> _PROBLEM TO SOLVE_
Copy each line of the records that includes "green".

> _Dataset entries_
----
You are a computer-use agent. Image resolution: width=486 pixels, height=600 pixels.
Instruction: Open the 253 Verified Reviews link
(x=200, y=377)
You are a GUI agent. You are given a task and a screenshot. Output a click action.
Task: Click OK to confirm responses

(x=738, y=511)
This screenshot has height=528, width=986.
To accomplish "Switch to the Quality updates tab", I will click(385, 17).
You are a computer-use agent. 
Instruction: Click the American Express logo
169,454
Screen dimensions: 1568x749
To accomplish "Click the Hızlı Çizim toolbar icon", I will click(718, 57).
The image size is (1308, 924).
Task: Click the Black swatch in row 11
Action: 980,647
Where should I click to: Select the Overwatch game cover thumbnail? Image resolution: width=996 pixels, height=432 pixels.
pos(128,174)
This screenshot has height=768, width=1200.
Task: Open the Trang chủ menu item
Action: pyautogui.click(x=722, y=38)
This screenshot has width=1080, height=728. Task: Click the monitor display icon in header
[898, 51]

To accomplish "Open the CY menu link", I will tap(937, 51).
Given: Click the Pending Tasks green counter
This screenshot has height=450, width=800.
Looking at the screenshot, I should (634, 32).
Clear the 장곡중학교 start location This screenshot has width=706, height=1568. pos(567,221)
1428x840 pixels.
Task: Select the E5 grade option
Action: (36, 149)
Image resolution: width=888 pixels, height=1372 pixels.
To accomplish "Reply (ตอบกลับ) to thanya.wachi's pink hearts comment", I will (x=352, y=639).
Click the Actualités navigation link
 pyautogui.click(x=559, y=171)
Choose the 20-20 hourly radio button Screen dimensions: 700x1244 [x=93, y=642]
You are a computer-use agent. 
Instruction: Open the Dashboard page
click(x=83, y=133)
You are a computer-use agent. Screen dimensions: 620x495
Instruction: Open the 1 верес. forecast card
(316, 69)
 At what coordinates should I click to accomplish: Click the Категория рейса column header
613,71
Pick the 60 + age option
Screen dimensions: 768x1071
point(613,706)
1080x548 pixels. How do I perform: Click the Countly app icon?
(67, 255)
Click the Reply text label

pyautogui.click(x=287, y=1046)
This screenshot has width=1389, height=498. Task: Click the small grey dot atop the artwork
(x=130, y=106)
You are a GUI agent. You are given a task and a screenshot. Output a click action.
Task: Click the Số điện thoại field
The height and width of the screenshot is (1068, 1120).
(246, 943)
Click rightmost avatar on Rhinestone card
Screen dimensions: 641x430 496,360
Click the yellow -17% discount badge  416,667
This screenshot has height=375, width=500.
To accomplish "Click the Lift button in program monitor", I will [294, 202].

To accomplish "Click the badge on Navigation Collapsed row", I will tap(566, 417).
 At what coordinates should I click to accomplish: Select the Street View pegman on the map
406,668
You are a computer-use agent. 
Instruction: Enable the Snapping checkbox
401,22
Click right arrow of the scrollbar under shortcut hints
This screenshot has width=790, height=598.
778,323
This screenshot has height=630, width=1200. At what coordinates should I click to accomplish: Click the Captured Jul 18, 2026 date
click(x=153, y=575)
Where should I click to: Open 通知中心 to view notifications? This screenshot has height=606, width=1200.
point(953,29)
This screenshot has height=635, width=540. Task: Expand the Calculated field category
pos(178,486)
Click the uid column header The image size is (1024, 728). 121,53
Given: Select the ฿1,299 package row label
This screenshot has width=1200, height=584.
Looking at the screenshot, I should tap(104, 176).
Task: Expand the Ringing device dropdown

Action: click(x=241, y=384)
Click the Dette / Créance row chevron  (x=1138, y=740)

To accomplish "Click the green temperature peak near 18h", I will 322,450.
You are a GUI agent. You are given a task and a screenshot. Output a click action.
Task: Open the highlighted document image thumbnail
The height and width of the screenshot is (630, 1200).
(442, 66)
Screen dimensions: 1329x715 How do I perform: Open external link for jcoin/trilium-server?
----
> _WRITTEN RESPONSE_
Given: Click the Pending Tasks green counter
To accomplish "Click the green temperature peak near 18h", I will 322,450.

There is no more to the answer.